Seria natural que diante da ocupação cada vez mais visível de espaços sagrados para o forró artistas se juntassem decididos a defender o ritmo. Mas o que se ouvem são vozes isoladas como as de Elba, de Chambinho do Acordeon – que criou a campanha Devolvam nosso São João – de de Alcymar Monteiro e de Léo Macedo, vocalista da banda baiana Estakezero, um som que nem chega a ser pé de serra, mas usa instrumentos do forró tradicional. Num universo que congrega dezenas dos mais fiéis representantes do legado de Luiz Gonzaga, convenhamos, é muito pouco. E desanimador, também, pois nem mesmo a população, aliada essencial em qualquer luta, revela-se ao menos de longe tocada pela necessidade de defender suas raízes. Protestos se mostram raros e, mesmo assim, os esperneios só são vistos no mundo virtual, sem clamar por organização e mobilização. Nisso, perdemos muito feio para os sul-rio-grandenses, por exemplo, que em 1948, quando viram suas tradições rurais, as mais genuínas, ameaçadas de morrer sob o peso dos novos tempos, formaram uma espécie de exército nacional de salvação e criaram o 35CTG, o primeiro dos Centros de Tradição Gaúcha. Hoje somam 2.583 em todo o país e 12 no exterior. Mais uma vez, a população se reuniu num esforço extraordinário quando o 35 CTG enfrentou as primeiras dificuldades rigorosas e esteva à beira de fechar as portas. Sobreviveu e virou atração turística. Nestes lugares, onde a dança, a música, a gastronomia e os costumes são reverenciados, a cultura gaúcha segue a salvo.
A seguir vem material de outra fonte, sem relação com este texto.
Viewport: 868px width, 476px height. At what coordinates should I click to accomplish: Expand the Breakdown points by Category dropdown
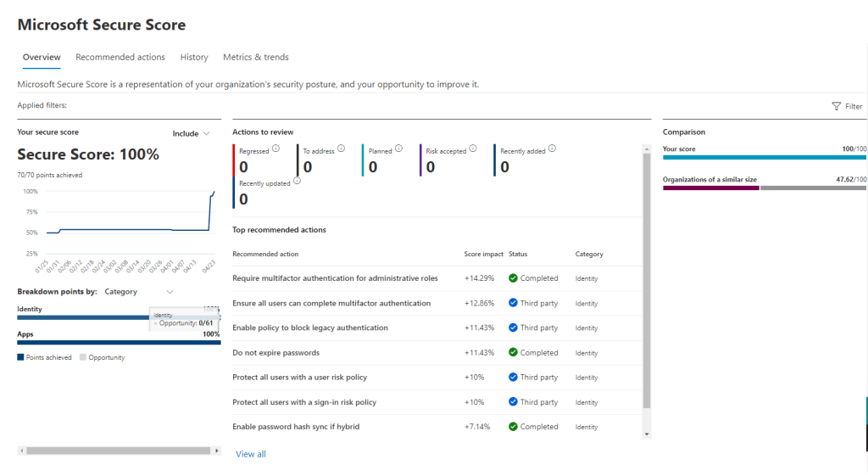click(x=138, y=292)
Infelizmente, o forró e todos os elementos que identificam a cultura do Nordeste, não. Carecem de vozes e de atitudes que repensem o lugar de tão ricas tradições no futuro, sob pena de os nordestinos olharem para trás e não se reconhecerem como povo. Mas, dissabores à parte entre a cantora e a Paraíba, a questão é que Elba foi diretamente ao ponto quando disse que não tem nada contra os cantores “sertanejos”, mas que deveriam ficar em seus territórios musicais como é a Festa do Peão de Barretos, por exemplo, onde ela e Dominguinhos jamais estiveram porque aqueles artistas deixam sempre muito claro que se trata de um terreno deles. Por que haveriam de se sentir tão à vontade aqui? Naturalmente porque poder público, contratados e produtores não veem incômodo algum em trocar cultura por números. Dão mostras de que respeito a ela, nem se Januário, o pai de Luiz, que era o maior “de Itaboca a Rancharia, de Salgueiro a Bodocó”, viesse pedir. E de joelhos.